On any construction site you will see a wide variety of heavy equipment, and one of the largest are scrapers. While some machines you see on sites, such as bulldozers and backhoes tell you just what they are designed to do by their appearance, the scraper, with its upfront cab pulling a large wagon, doesn’t give anything away.
Within that large, heavy wagon section of any scraper is a gated front with a blade at the bottom. With the gate open, the blade scrapes up material as the machine moves forward, forcing the excavated material into the wagon itself, until it is filled. The gate is then closed, and the scraper can transport that material away to be disposed of. If you imagine a carpenter’s plane as it shaves off wood, that is the best way to describe how a scraper operates.
It is important to remember that there are several other machines that would at first glance seem to do the same job, a bulldozer for instance, but when it comes to scraping a surface nothing is as efficient as the scraper itself. The ability to scrape and remove material in one go with a single machine sets the scraper apart on site, but it betters the alternatives in other ways too.
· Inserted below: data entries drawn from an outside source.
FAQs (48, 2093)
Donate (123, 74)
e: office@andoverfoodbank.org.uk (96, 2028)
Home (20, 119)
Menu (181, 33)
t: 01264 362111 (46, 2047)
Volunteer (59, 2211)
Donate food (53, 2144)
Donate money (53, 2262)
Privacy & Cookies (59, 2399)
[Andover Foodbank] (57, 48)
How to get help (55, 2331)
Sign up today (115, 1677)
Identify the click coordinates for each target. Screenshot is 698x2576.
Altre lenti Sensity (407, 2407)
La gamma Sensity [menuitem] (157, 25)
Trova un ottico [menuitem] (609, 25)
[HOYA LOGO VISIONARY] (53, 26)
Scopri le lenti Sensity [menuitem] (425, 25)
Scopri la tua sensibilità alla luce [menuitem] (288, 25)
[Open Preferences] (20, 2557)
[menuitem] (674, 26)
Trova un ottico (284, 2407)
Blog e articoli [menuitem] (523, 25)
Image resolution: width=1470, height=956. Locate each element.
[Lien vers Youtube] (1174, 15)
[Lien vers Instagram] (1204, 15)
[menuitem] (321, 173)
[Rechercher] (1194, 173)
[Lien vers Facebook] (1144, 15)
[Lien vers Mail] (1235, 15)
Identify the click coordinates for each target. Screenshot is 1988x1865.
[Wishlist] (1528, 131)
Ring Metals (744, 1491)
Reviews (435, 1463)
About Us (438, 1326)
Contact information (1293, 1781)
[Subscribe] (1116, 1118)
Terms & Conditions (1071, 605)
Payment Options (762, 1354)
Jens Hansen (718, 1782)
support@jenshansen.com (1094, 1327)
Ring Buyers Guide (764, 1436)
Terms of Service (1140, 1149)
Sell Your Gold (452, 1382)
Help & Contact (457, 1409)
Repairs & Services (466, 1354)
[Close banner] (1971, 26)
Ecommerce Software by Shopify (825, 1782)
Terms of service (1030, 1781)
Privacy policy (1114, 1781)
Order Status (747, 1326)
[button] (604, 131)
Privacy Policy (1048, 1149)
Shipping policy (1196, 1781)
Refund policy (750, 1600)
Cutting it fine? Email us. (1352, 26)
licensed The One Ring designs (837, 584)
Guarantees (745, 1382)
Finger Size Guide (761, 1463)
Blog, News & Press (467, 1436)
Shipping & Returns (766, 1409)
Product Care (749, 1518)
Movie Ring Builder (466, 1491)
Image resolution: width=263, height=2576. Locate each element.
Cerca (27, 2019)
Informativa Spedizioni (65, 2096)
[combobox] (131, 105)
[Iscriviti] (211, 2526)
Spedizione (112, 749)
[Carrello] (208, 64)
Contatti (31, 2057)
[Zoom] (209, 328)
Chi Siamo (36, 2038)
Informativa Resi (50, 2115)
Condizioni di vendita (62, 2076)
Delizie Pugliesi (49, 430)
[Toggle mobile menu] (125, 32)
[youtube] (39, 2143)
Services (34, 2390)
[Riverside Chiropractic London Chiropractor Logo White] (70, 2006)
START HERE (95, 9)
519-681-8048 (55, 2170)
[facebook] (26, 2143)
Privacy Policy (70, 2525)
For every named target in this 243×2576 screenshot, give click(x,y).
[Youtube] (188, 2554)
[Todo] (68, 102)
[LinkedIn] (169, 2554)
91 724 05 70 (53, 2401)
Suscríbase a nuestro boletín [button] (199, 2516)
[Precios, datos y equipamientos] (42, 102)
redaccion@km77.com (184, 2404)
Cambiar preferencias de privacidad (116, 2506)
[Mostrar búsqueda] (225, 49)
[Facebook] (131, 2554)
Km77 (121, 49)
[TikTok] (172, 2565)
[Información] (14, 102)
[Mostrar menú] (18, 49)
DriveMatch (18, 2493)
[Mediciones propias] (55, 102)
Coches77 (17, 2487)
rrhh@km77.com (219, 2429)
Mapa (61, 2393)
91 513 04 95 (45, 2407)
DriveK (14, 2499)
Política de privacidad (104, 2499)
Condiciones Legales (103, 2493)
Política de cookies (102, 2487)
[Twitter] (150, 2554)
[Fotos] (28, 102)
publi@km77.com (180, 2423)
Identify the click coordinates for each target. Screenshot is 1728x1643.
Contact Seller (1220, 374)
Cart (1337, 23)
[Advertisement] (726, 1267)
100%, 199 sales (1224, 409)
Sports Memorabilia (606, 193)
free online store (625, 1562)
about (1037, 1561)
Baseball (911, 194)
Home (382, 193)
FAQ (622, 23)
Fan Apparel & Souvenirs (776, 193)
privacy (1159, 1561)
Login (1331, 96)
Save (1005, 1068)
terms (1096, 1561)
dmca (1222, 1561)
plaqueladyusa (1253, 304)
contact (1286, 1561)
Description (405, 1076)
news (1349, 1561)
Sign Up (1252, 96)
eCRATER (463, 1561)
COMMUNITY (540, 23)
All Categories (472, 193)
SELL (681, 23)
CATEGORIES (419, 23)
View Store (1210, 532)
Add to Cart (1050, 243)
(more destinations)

Scrapers are used for several tasks, most commonly for earth removal on construction sites or even in mining operations. Here, the big blade and ability to remove its own waste material make this purpose designed machine much more effective than other equipment. In addition, unlike all other earth moving options that require dry conditions, scrapers can easily move wet soil, which can save a huge amount of time for contractors. In fact, the scraper is particularly suited to heavier soils or other tough materials, and its efficiency advantage increases even further in those conditions. In today’s world, scrapers have another significant advantage, offering up to 30% reduction in fuel consumption compared to alternatives, again, reducing costs significantly for contractors.
With all those advantages, it is no surprise that scrapers, and scraper operators, are in high demand. With a skilled operator, scrapers can dig, load, haul and dump with just that one machine, where in the past, they may have taken as many as three machines. From volume earth moving to surface preparation on site, the scraper has proved itself a machine that can reduce costs and speed up operations. It may look odd, but it does its job perfectly.